Stored data entries

########

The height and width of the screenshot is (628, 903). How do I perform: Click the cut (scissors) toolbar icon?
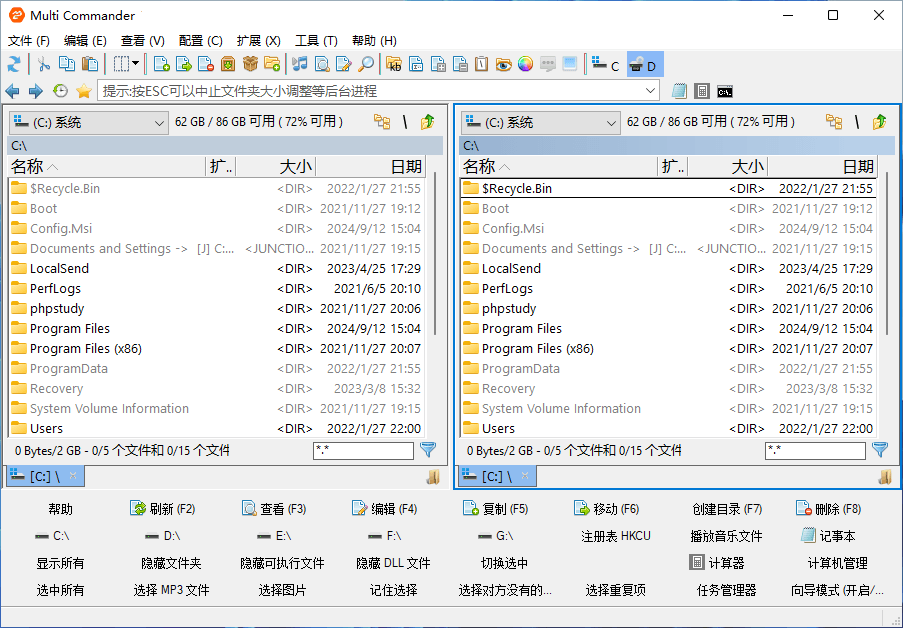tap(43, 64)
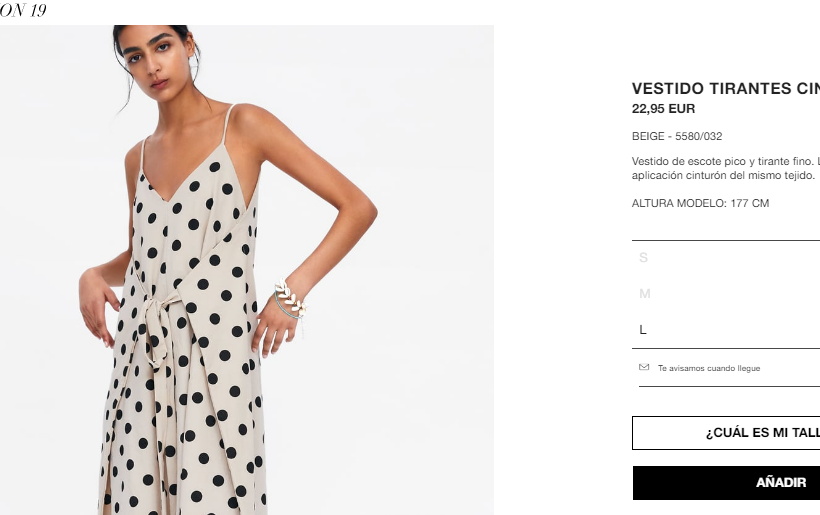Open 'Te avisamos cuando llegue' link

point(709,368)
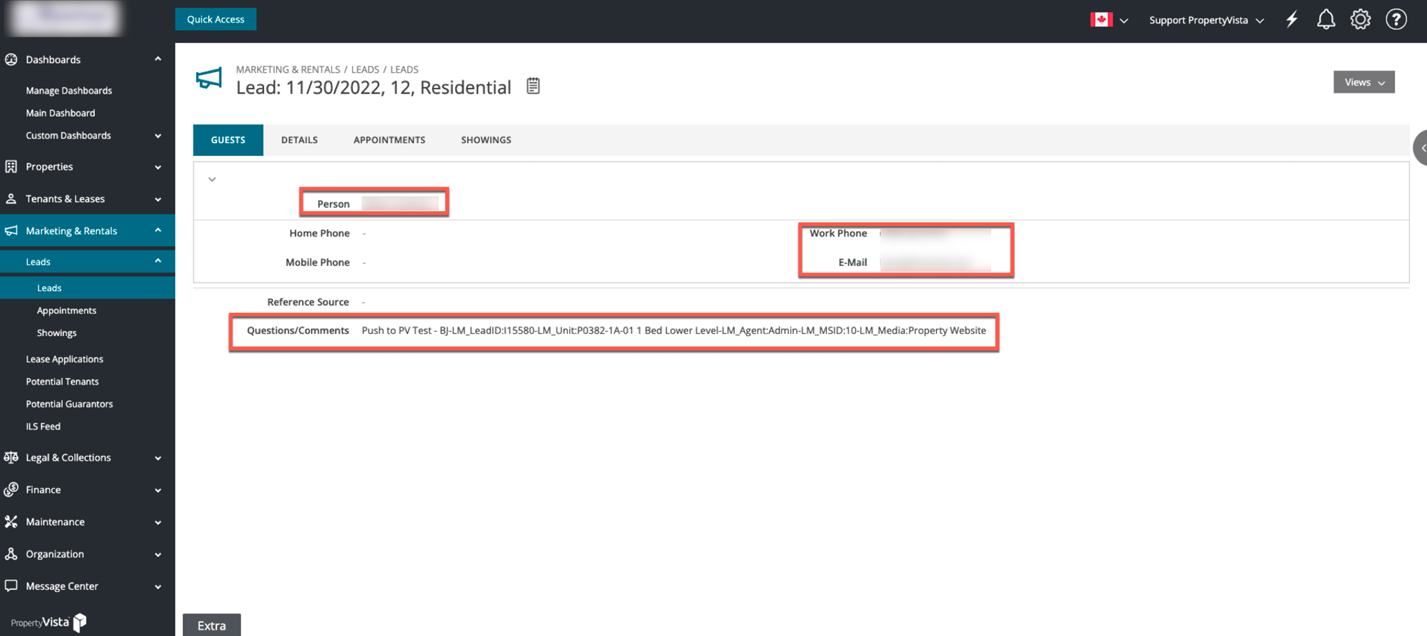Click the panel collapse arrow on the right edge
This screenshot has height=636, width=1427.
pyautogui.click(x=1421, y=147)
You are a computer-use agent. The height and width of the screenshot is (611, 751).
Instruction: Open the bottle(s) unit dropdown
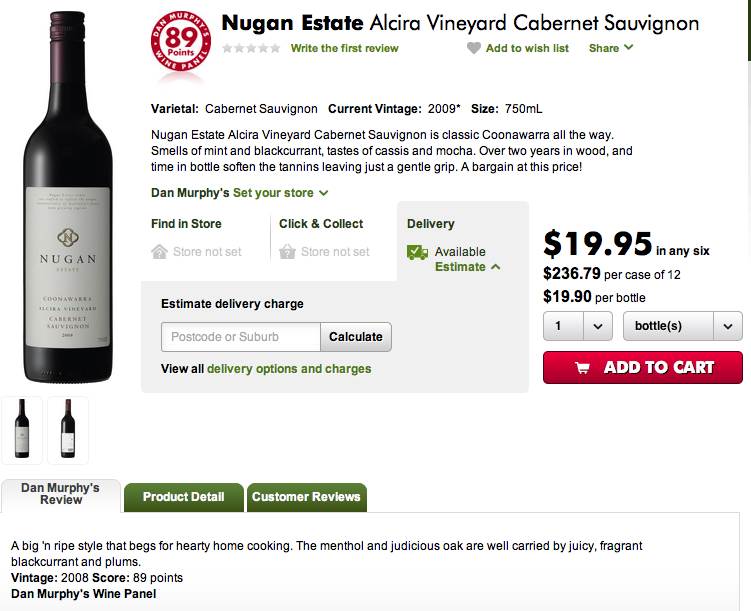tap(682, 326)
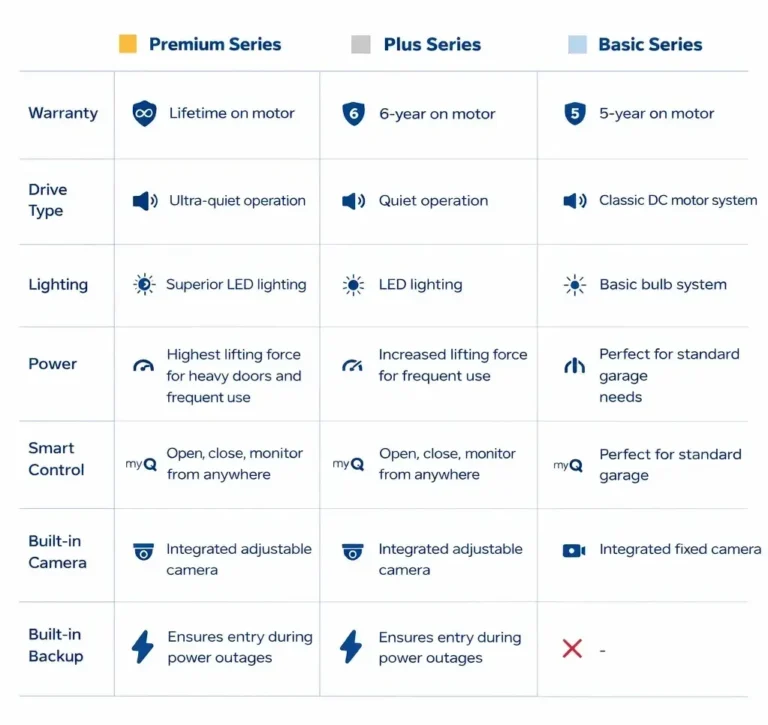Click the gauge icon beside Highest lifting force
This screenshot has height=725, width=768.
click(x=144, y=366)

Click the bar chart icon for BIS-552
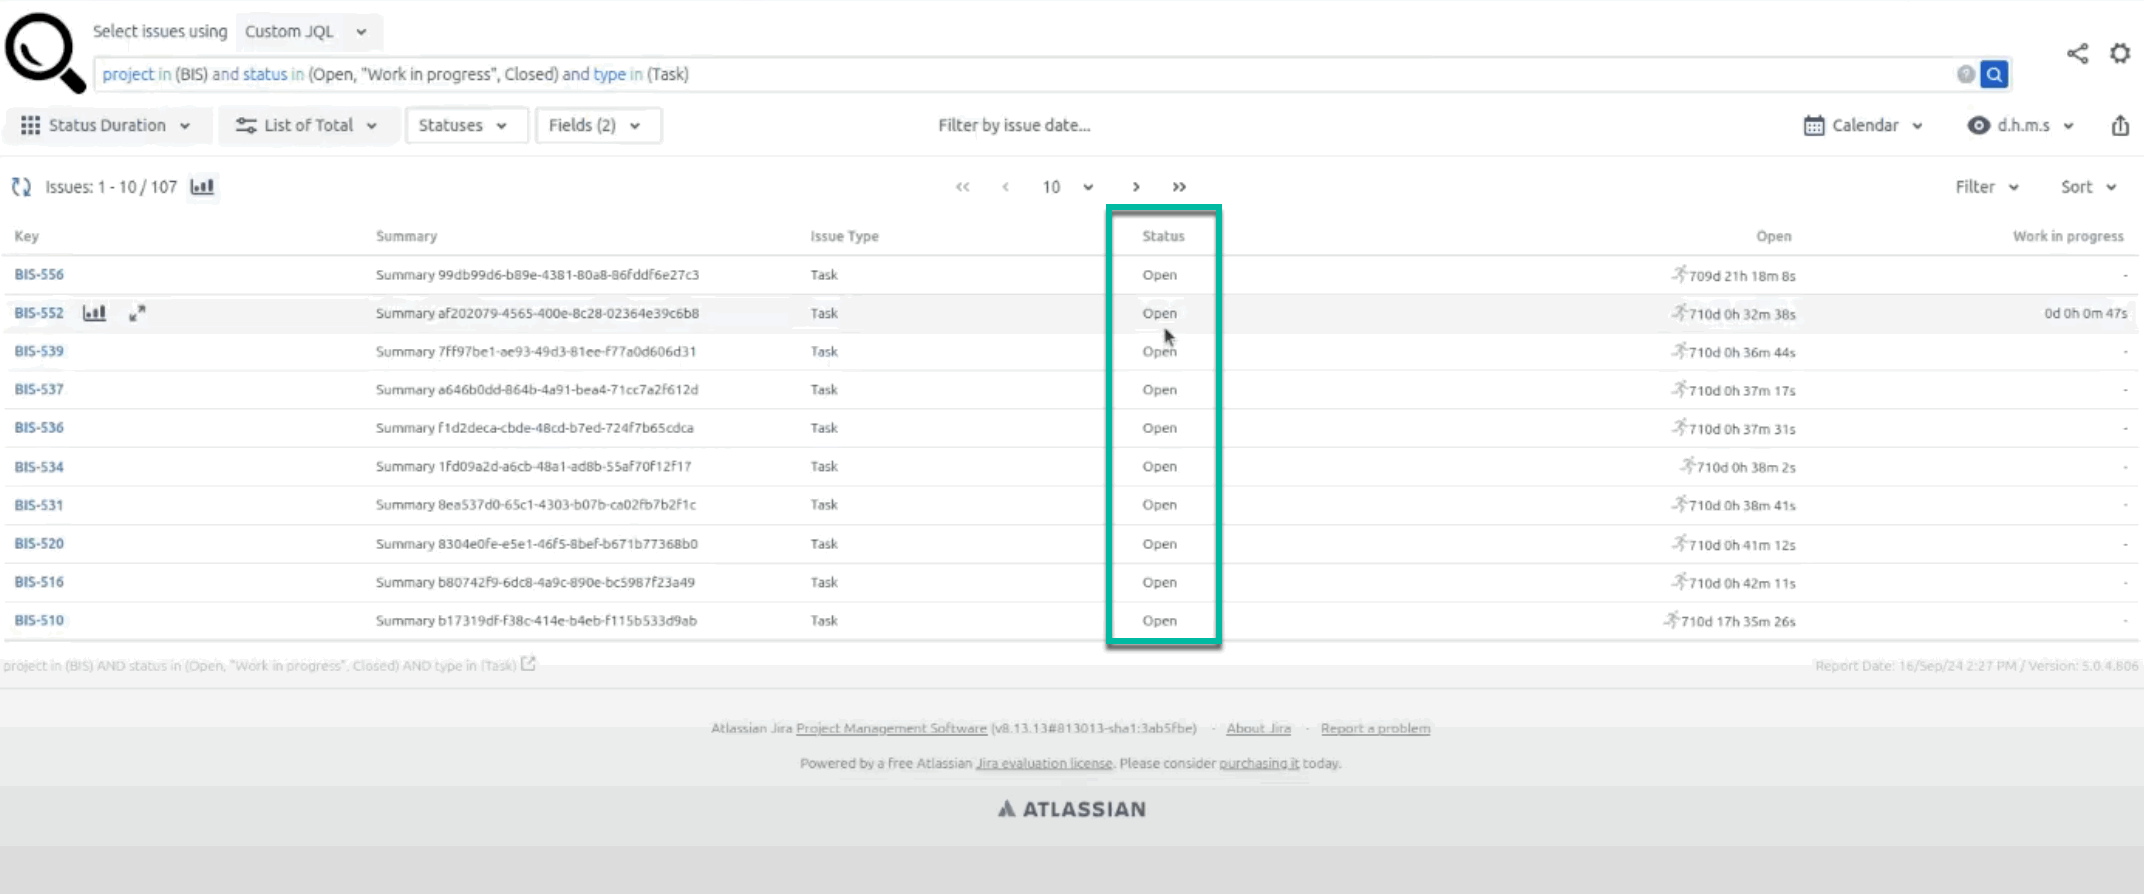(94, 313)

########

Restate each line of the records exactly; pictures do not belong in the copy.

Solution to this problem ::
The height and width of the screenshot is (628, 903). How do I perform: Click the cut (scissors) toolbar icon?
tap(43, 64)
Open 'Te avisamos cuando llegue' link

point(709,368)
Click the panel collapse arrow on the right edge
This screenshot has height=636, width=1427.
pyautogui.click(x=1421, y=147)
You are a computer-use agent. The height and width of the screenshot is (611, 751).
Instruction: Open the bottle(s) unit dropdown
tap(682, 326)
Click the gauge icon beside Highest lifting force
This screenshot has height=725, width=768.
click(x=144, y=366)

Click the bar chart icon for BIS-552
(94, 313)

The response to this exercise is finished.